Work to complete.
Go line by line through the entries and show those that hold the string "left".

(Entries taken from a collection)
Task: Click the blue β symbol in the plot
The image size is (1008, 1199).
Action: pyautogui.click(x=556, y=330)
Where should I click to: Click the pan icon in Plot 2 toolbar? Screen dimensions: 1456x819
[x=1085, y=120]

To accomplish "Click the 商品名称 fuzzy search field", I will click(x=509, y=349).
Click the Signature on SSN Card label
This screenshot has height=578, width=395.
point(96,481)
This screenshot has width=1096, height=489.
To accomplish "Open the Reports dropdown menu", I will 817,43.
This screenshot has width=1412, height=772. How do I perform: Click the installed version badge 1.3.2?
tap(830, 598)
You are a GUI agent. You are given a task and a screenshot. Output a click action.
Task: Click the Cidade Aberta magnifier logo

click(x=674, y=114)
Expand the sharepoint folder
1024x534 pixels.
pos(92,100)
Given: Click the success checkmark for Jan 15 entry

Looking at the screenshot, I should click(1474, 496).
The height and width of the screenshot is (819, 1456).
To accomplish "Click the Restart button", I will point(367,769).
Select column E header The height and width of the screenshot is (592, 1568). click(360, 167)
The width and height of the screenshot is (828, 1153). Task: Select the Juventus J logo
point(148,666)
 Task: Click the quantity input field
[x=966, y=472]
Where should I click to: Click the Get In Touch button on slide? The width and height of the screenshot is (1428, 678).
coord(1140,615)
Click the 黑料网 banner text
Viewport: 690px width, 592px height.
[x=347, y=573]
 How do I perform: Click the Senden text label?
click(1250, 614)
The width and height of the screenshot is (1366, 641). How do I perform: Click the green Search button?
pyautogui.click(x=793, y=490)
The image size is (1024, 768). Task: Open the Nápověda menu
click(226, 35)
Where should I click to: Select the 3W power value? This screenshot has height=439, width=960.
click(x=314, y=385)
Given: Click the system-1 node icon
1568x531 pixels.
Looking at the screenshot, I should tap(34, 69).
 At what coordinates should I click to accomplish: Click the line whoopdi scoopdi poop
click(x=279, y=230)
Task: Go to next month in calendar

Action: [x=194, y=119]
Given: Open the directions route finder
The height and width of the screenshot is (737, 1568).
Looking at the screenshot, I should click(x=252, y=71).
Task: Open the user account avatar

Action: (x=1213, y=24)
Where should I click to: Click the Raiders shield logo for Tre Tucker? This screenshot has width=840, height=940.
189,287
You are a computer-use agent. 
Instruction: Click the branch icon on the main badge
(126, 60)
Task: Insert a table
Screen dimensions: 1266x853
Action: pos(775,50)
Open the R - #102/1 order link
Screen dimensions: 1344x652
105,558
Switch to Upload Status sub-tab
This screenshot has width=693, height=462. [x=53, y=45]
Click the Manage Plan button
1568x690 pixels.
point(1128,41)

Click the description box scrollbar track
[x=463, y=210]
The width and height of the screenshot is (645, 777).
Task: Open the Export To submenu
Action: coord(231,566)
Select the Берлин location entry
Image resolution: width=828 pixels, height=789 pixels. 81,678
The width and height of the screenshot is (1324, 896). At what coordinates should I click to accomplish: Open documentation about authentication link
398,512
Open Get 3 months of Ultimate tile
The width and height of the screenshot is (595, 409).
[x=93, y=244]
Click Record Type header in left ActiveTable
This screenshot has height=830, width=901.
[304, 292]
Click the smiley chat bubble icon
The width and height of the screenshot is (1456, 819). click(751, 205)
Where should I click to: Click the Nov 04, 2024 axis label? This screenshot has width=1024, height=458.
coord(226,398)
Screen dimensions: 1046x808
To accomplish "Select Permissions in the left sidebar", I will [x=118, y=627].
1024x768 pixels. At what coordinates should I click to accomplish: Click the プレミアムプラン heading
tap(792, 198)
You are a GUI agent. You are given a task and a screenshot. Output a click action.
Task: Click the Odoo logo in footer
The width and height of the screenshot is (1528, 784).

Reply.
Click Record Type header in left ActiveTable
To accomplish "Select Permissions in the left sidebar", I will [x=118, y=627].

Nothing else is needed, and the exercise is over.